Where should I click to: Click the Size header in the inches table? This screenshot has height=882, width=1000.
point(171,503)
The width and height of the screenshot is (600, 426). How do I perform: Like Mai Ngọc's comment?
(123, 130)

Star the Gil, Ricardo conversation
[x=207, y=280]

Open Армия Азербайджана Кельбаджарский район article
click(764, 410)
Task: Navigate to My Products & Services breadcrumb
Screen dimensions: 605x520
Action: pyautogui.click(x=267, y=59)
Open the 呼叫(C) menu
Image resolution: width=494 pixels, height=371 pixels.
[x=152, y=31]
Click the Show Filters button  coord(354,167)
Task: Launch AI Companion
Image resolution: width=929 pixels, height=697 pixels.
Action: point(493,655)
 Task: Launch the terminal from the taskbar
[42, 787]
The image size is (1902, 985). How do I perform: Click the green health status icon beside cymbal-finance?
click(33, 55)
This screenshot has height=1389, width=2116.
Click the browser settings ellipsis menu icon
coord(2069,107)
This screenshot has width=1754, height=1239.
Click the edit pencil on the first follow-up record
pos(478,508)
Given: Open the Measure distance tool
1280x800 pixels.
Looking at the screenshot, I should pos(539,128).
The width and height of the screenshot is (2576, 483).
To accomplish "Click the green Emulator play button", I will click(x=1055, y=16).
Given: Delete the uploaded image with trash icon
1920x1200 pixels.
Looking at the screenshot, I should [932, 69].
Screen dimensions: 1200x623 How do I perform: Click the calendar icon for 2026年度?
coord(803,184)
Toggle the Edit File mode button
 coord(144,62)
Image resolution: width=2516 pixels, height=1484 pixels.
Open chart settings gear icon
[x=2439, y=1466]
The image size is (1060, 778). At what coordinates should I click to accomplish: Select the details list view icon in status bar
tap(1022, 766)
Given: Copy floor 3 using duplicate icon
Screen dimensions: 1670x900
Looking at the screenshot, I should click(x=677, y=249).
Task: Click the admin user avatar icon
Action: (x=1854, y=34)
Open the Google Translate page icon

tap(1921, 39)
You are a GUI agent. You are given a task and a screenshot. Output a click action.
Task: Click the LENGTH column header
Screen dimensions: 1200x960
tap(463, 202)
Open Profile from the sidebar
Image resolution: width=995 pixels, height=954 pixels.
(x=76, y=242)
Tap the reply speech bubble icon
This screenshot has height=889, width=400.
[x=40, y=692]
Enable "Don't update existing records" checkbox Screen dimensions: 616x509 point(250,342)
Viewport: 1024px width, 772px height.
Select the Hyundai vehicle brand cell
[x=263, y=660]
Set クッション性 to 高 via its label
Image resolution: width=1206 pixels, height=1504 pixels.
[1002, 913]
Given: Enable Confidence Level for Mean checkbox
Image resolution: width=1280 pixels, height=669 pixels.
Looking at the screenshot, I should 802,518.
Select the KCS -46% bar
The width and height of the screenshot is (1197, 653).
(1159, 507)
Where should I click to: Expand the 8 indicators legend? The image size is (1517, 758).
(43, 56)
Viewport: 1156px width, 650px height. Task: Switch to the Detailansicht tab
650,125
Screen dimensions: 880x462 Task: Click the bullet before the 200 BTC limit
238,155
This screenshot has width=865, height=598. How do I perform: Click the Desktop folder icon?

○ ○ ○ ○ ○

Written instruction
Rewrite the items starting at the line containing "Given: Enable Confidence" and ending at the last item, replacing "Desktop" with "Documents" and leaving everything else unchanged.

Exercise output
Given: Enable Confidence Level for Mean checkbox
Image resolution: width=1280 pixels, height=669 pixels.
Looking at the screenshot, I should 802,518.
Select the KCS -46% bar
The width and height of the screenshot is (1197, 653).
(1159, 507)
Where should I click to: Expand the 8 indicators legend? The image size is (1517, 758).
(43, 56)
Viewport: 1156px width, 650px height. Task: Switch to the Detailansicht tab
650,125
Screen dimensions: 880x462 Task: Click the bullet before the 200 BTC limit
238,155
This screenshot has width=865, height=598. How do I perform: Click the Documents folder icon?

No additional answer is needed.